*GOALS:*
A. From the Trash Boy write-up, extract the passage starting with "And while fixing" and going on through "reliably punchy discography.".
B. List the things the Trash Boy write-up names as helping some people find fleeting happiness while costing money.
C. In the Trash Boy write-up, which two acts are named to describe what Trash Boy's music sounds like?

Philadelphia’s Trash Boy is here for the minimum-wage-earners, the multiple-part-time-job-workers, the under-appreciated folks that drive the service industry, and generally anybody who feels the pressure of capitalist society to acquire lots of money and flaunt their wealth.

Sure, ripping apart capitalism has become once again en vogue in post-Bernie America — gotta love the meme I once saw skewering this newfound awareness, saying how anybody who haphazardly tosses about the term “late-stage capitalism” on social media should be required to list and define the previous stages of capitalism. Know what though? Hustling across three jobs to make a fraction of what one of your boss’ bosses makes sucks. Getting paid an okay-at-best amount to sell food and drinks to the high-strung high-maintenance assholes of the world sucks. And those things that help some of us find fleeting happiness in the fray — nice clothes, new cars, travel, assorted recreational substances — they all cost money.

And while fixing income inequality requires a massive top-down change (difficult) and fixing material culture requires a re-thinking of personal values (slightly less difficult), sometimes it’s all we can do to find release by dancing it out, sweating it out, and screaming into the void, together. That’s what Trash Boy is all about. Their songs tackle these sorts of societal critiques, but they do it via high-energy, hooky, super fun punk rock; think Green Day’s Lookout! years, or PUP’s reliably punchy discography.

*DATA SECTION:*
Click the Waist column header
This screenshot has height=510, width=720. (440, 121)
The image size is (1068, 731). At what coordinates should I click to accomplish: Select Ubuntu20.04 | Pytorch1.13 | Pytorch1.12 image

*RESPONSES IN ORDER:*
A.
And while fixing income inequality requires a massive top-down change (difficult) and fixing material culture requires a re-thinking of personal values (slightly less difficult), sometimes it’s all we can do to find release by dancing it out, sweating it out, and screaming into the void, together. That’s what Trash Boy is all about. Their songs tackle these sorts of societal critiques, but they do it via high-energy, hooky, super fun punk rock; think Green Day’s Lookout! years, or PUP’s reliably punchy discography.

B.
nice clothes
new cars
travel
assorted recreational substances

C. Green Day in its Lookout! years, and PUP.